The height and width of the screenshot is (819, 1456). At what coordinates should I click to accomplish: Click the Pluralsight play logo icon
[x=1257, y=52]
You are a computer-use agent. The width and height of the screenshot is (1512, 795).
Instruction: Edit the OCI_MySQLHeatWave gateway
══════════════════════════════
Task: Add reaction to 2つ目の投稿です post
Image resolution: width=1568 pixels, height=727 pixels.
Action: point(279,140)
══════════════════════════════
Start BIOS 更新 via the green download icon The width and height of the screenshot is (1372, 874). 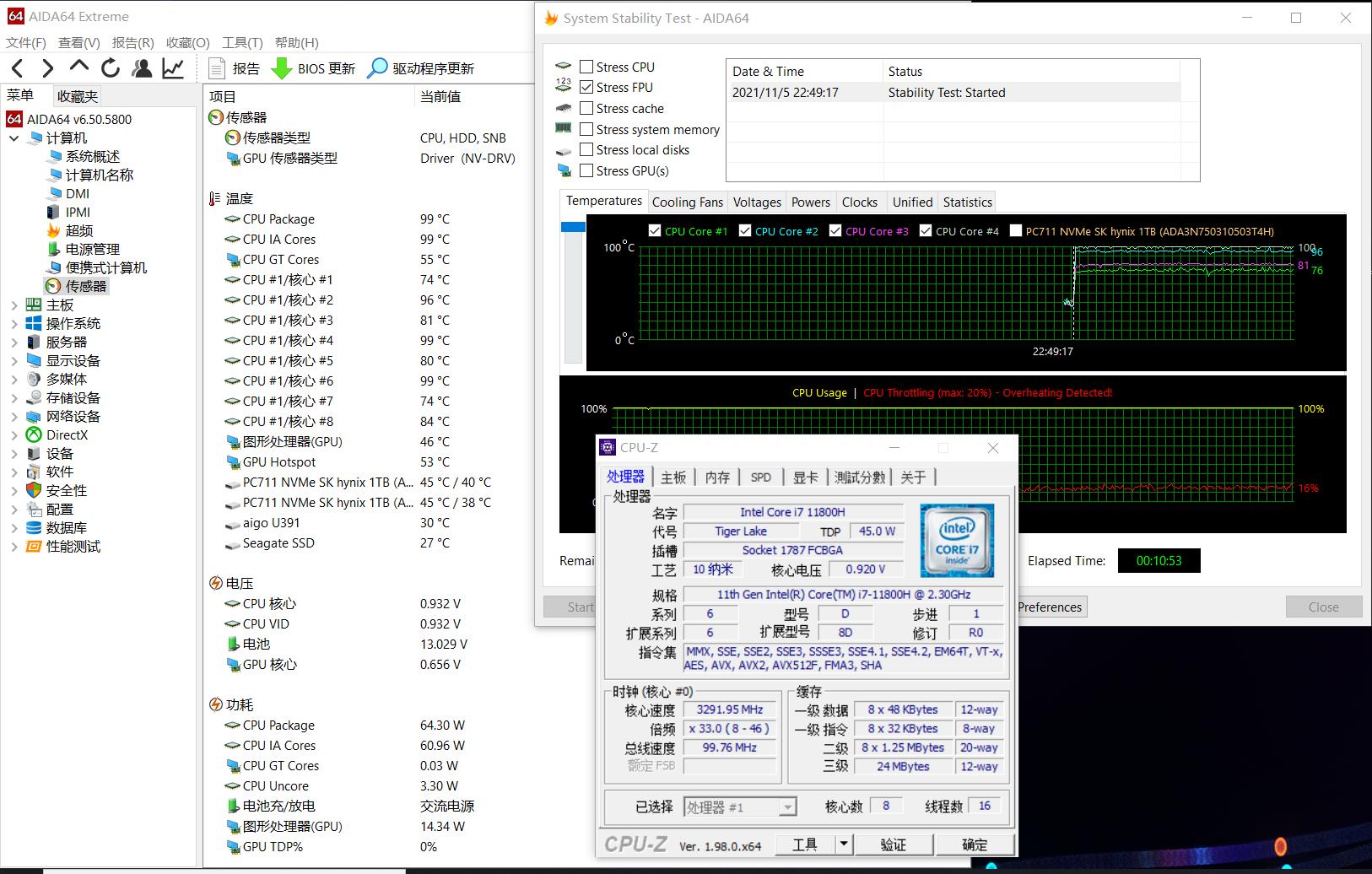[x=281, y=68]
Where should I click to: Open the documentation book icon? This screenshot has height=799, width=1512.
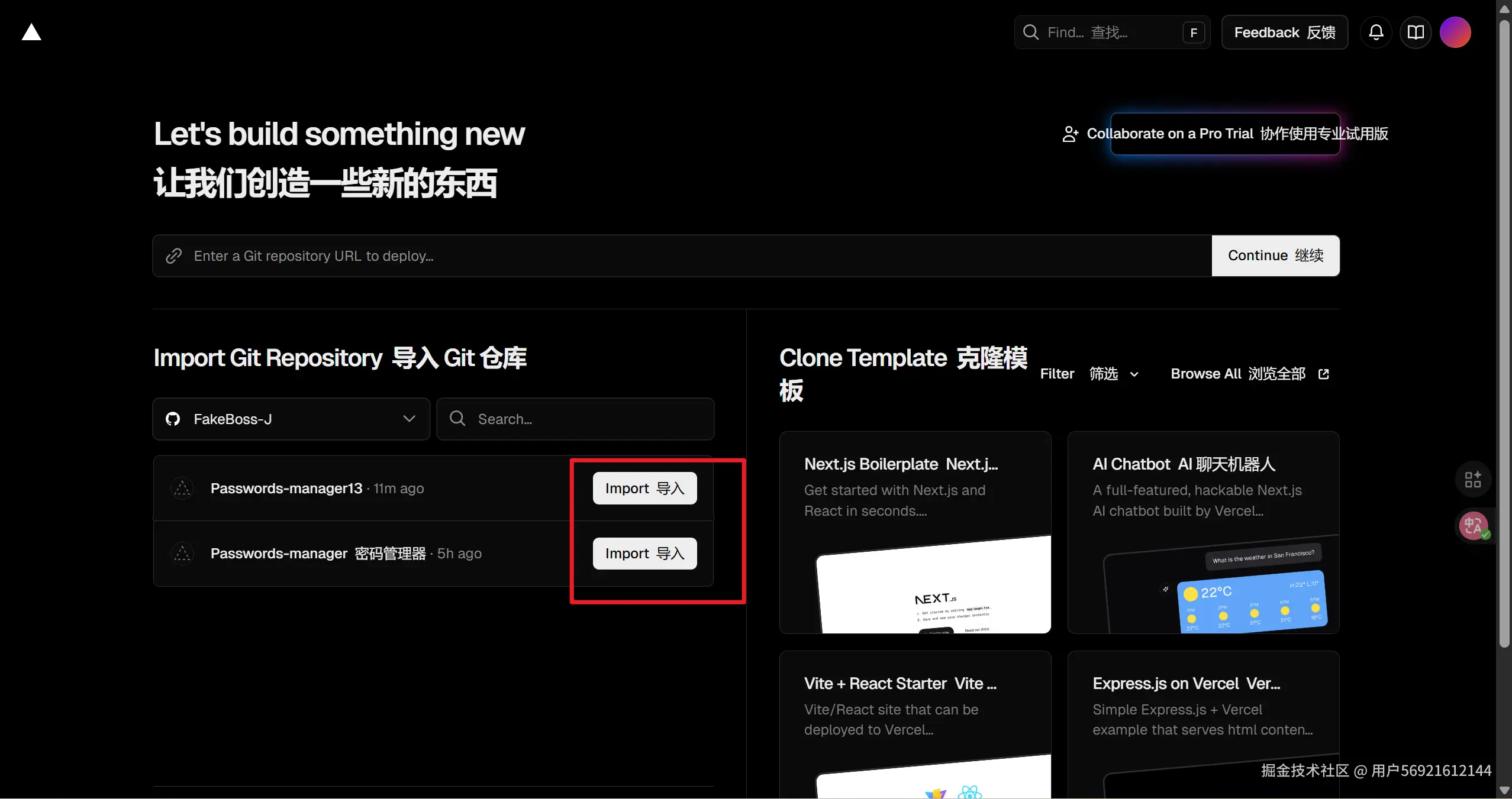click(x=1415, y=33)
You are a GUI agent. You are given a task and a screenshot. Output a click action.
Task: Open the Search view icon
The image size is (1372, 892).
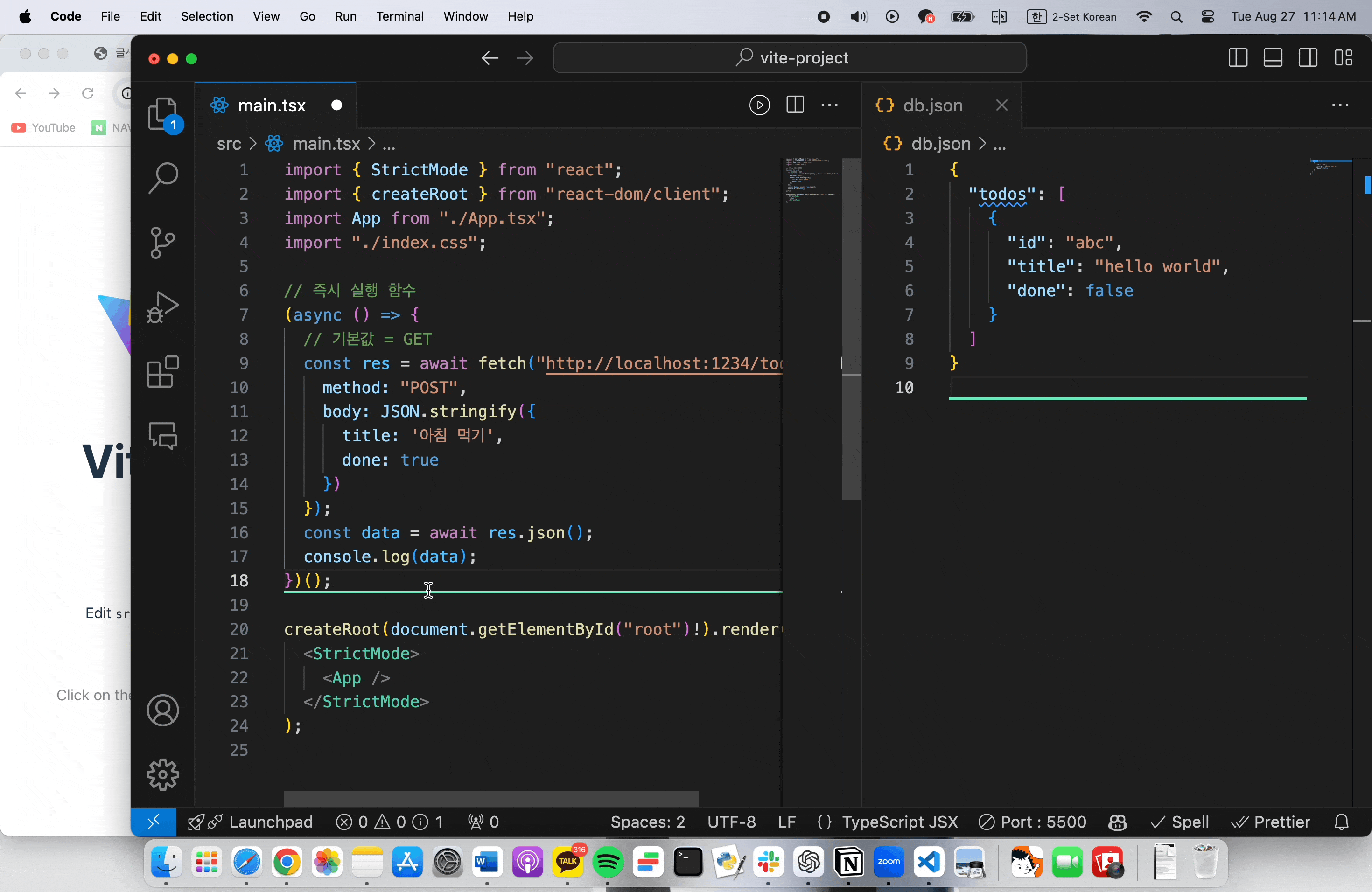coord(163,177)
══════════════════════════════
- [EXERCISE GOAL]
Taking the entries above, write out exactly the lines starting with the line containing "The height and" and going on through the line containing "Instruction: Edit the", both included, and nothing else.

- [RESPONSE]
The height and width of the screenshot is (819, 1456). At what coordinates should I click to accomplish: Click the Pluralsight play logo icon
[x=1257, y=52]
You are a computer-use agent. The width and height of the screenshot is (1512, 795).
Instruction: Edit the OCI_MySQLHeatWave gateway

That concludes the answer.